Vacas, cofres e, talvez, um brasileiro na cúpula da GM

Marili Ribeiro

30 de agosto de 2010 | 20h55

Ronaldo Znidarsis GM

Ronaldo Znidarsis, diretor geral da GM

Foram cinco horas de diálogo _ ou melhor, uma tentativa de algo do gênero, já que ele não falava mandarim e o seu interlocutor não entendia inglês _ , até fosse compreendido que, na China, naquele momento (1997) não havia cofre disponível para guardar US$ 1,5 bilhão. Esse era o investimento que a GM faria na fábrica que construiu em sociedade com o governo local. Essa conversa insólita, na qual acertou outros detalhes como o pagamento para os operários em sacos de arroz, faz parte das muitas experiências vividas pelo economista brasileiro Ronaldo Znidarsis, que morou fora do Brasil em 22 anos, dos 25 que trabalha para na montadora americana.

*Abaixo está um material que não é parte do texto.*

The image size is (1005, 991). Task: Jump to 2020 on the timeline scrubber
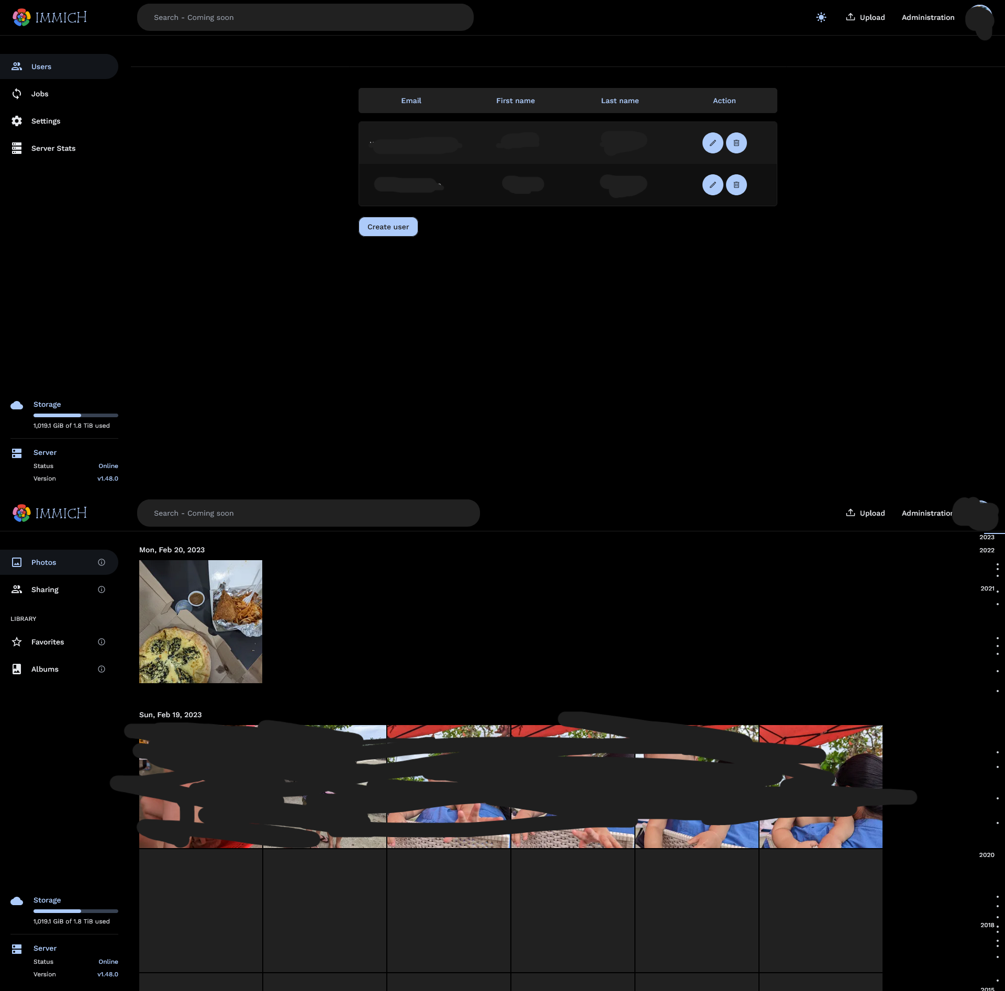(986, 855)
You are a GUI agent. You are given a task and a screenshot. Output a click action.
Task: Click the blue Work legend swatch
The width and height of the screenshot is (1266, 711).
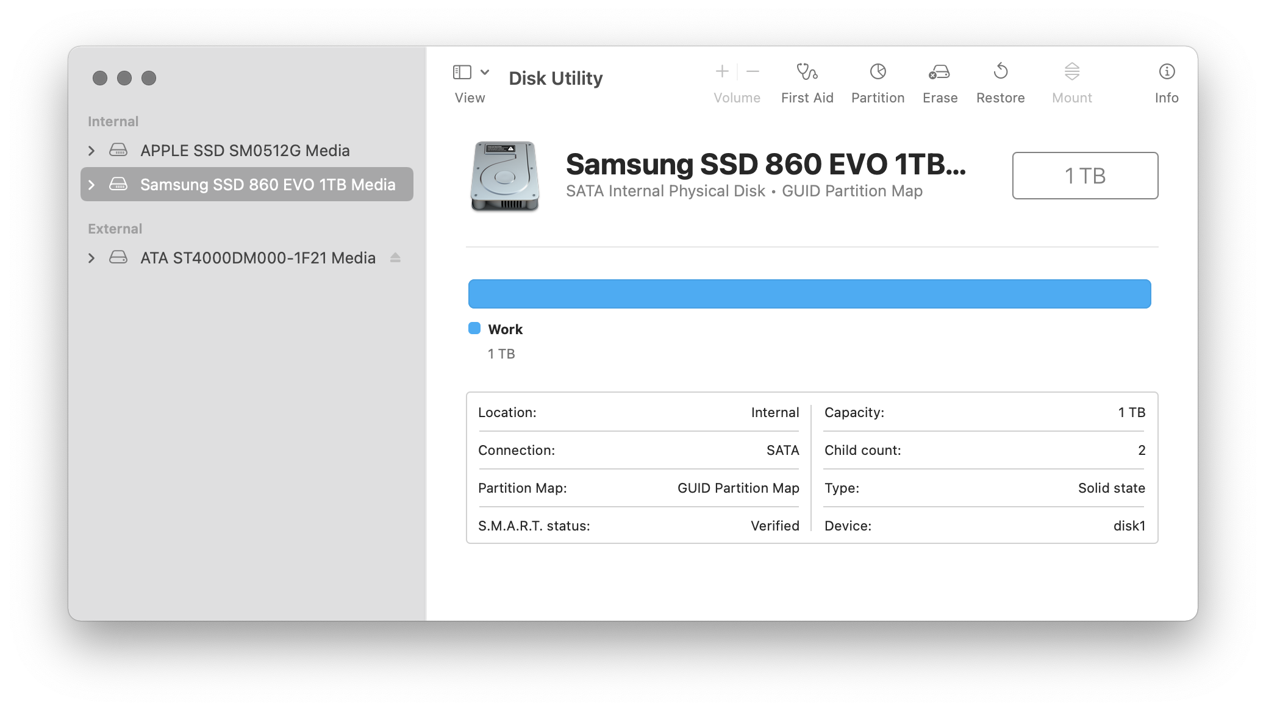click(x=474, y=329)
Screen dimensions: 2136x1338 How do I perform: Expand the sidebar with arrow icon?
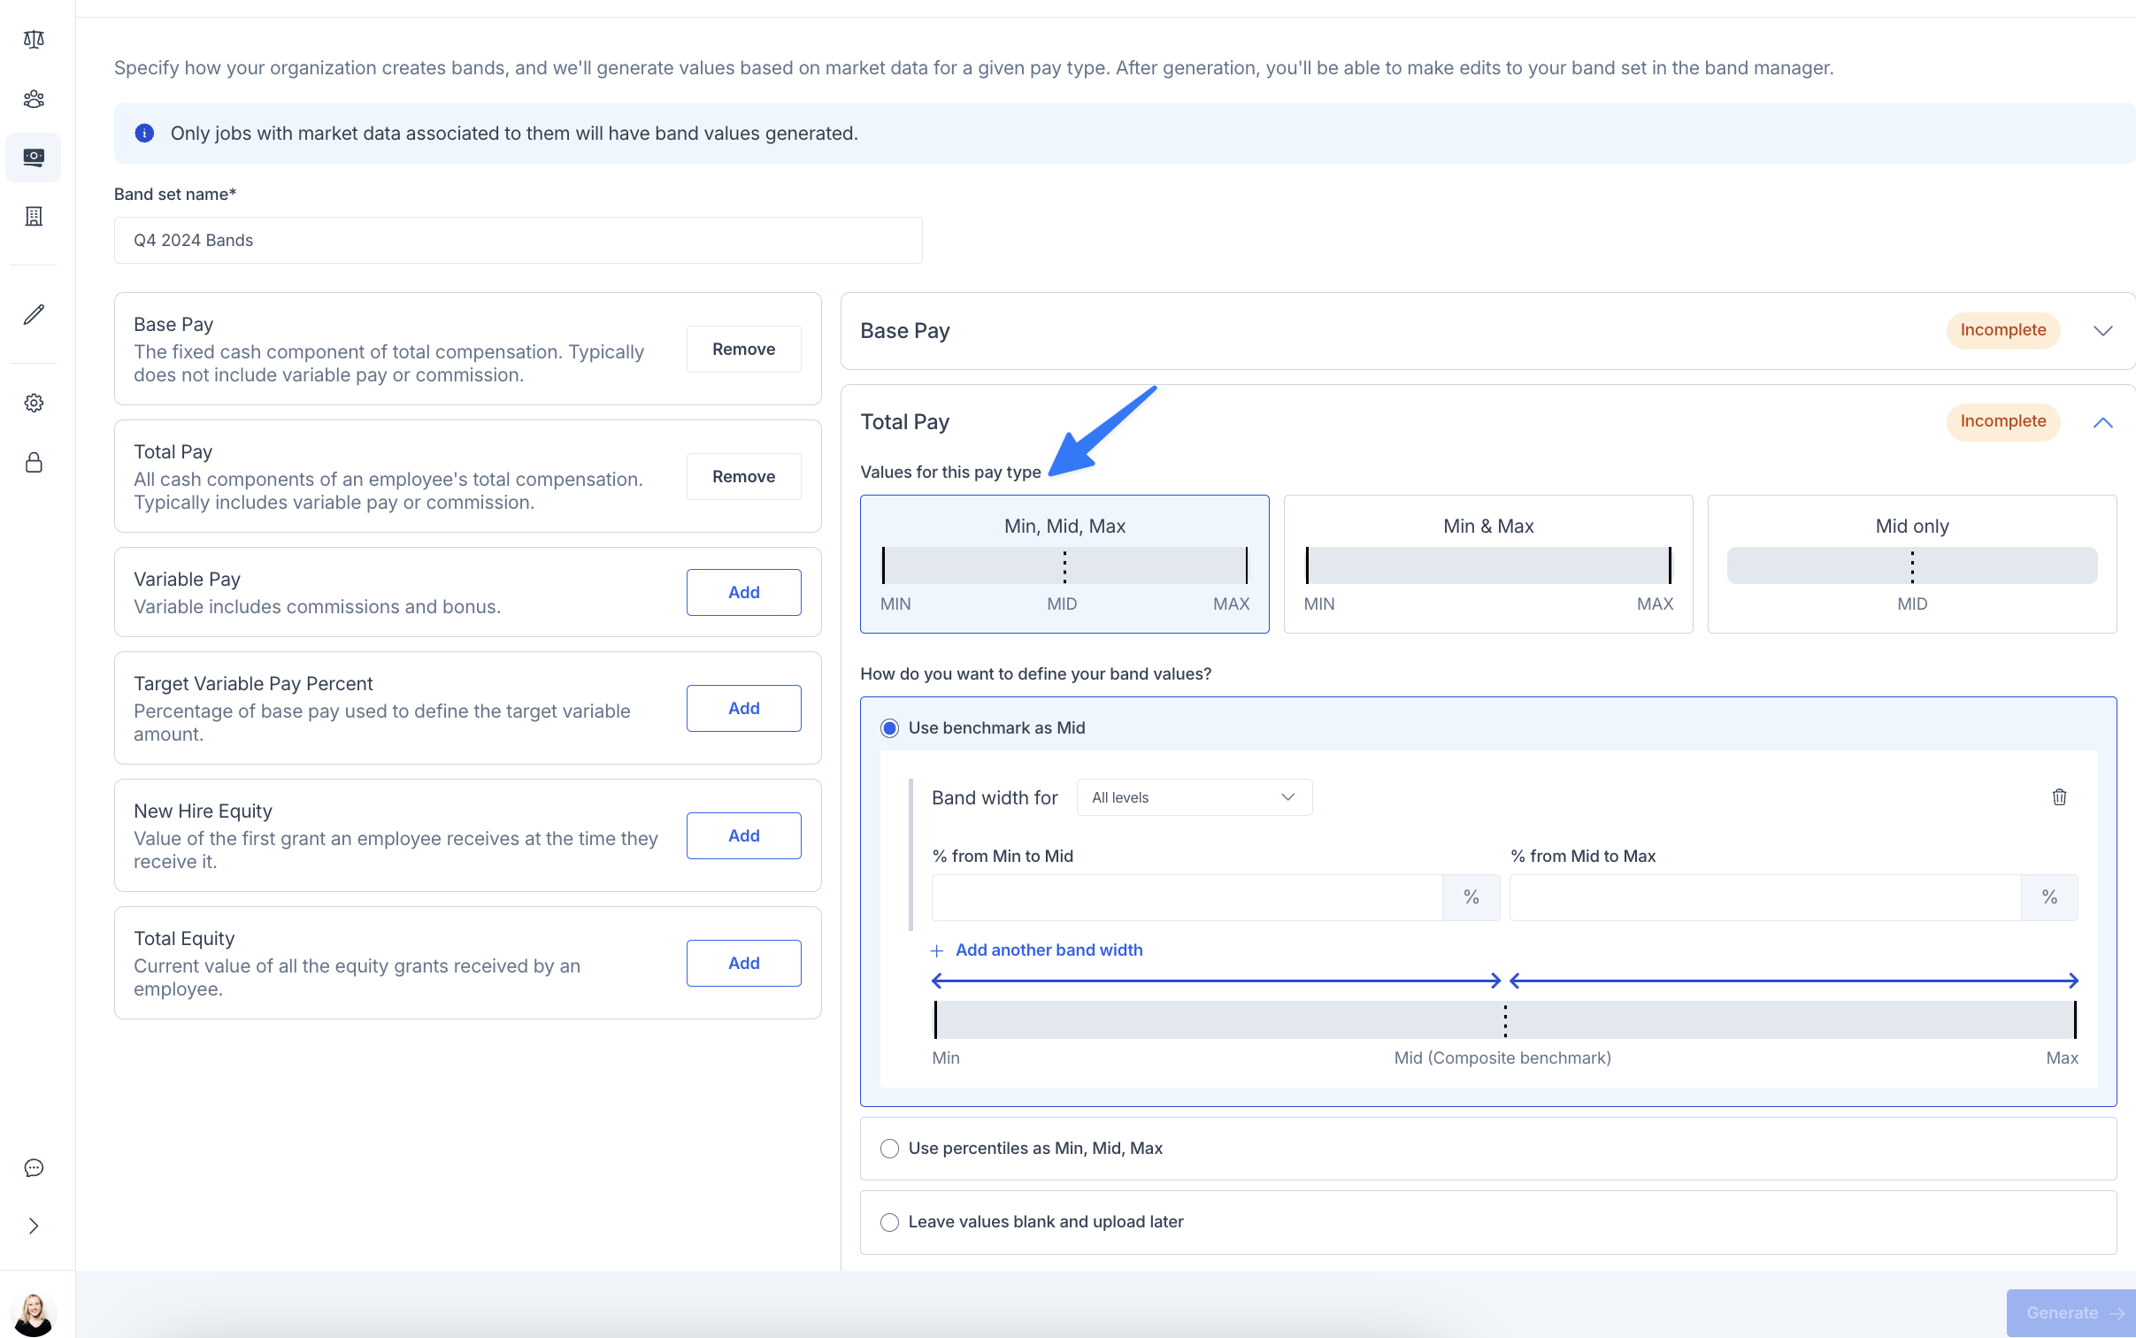click(x=34, y=1226)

Há dois meses de volta ao Brasil, Znidarsis, que já foi presidente da GM Venezuela, pode vir a ser o primeiro brasileiro a ocupar a presidência da montadora por aqui. Sim, é verdade que uma mulher, a americana Denise Johnson, acabou de assumir o posto. Mas isso não invalida a possibilidade a médio prazo. Afinal, currículo não lhe falta. Assim como disposição para tal.

Znidarsis saiu da Venezuela sob o fogo cruzado do governo daquele país com a iniciativa privada. Porém, nos quatro anos em que dirigiu a montadora, conseguiu reverter uma situação crítica em cenário de simpática aceitação. Fez isso usando uma boa campanha de marketing voltada para mostrar os benefícios sociais que a montadora promove ao gerar renda para 150 mil pessoas entre empregados diretos e indiretos. Usou assim a mesma tática que torna Hugo Chaves tão popular. O presidente venezuelano distribui benefícios sociais, patrocinados pelo dinheiro dos petrodólares, e com isso se mantém no poder apesar da forte crítica internacional ao seu governo.

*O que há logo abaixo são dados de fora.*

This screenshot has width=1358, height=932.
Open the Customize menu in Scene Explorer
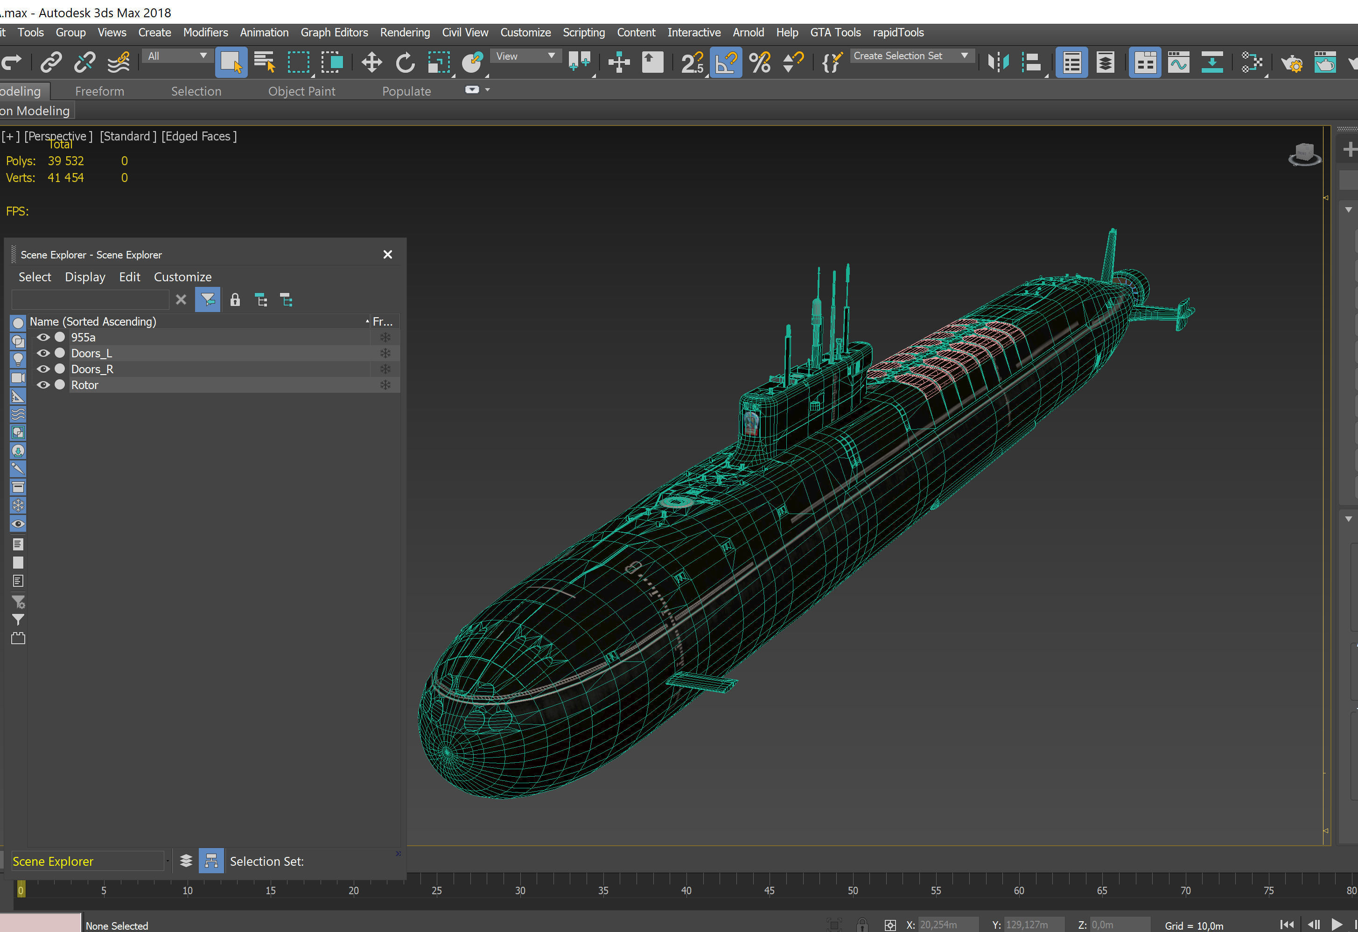(x=182, y=277)
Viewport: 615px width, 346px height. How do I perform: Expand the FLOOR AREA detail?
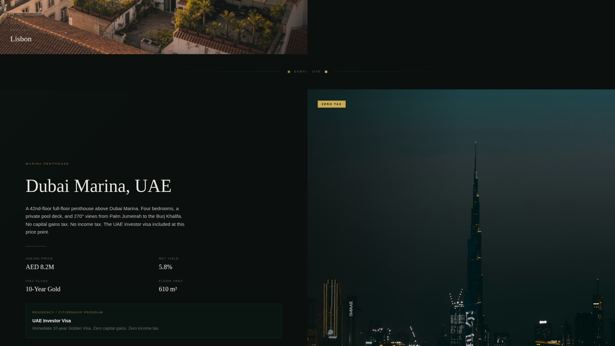click(x=170, y=281)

Do seu tempo de Venezuela, o executivo também recolheu histórias hilárias. Ou trágicas, dependendo do ponto de vista. Uma delas é a de ter de parar a linha de produção da montadora por falta de componentes. O motivo? Vacas. Ou melhor, vacas afogadas no maior porto da Venezuela, onde as pelas desembarcavam. Chaves havia feito uma compra gigantesca de animais, mas esqueceu de planejar seu desembarque, acabou em desastre com o porto tomado por cabeças de gado na água. Bom, o resto Znidarsis  pretende contar em um livro em que vai relatar sua vida na GM.

Por enquanto, ele  acaba de assumir  o cargo de diretor geral de vendas e marketing da GM para toda a América Latina. Mas, seu principal foco será o mercado brasileiro, o maior deles.  Simpático, calmo e contador nato de bons casos, ele é um ótimo papo ao relatar com humor suas aventuras nas passagens por  China, Coreia e  países do Leste Europeu. Ou também, em países menos exóticos para empresas globais, como é o caso de Portugal, Itália, Alemanha, Espanha e Suíça, onde trabalhou como analista financeiro. Não vai faltar assunto para o futuro livro.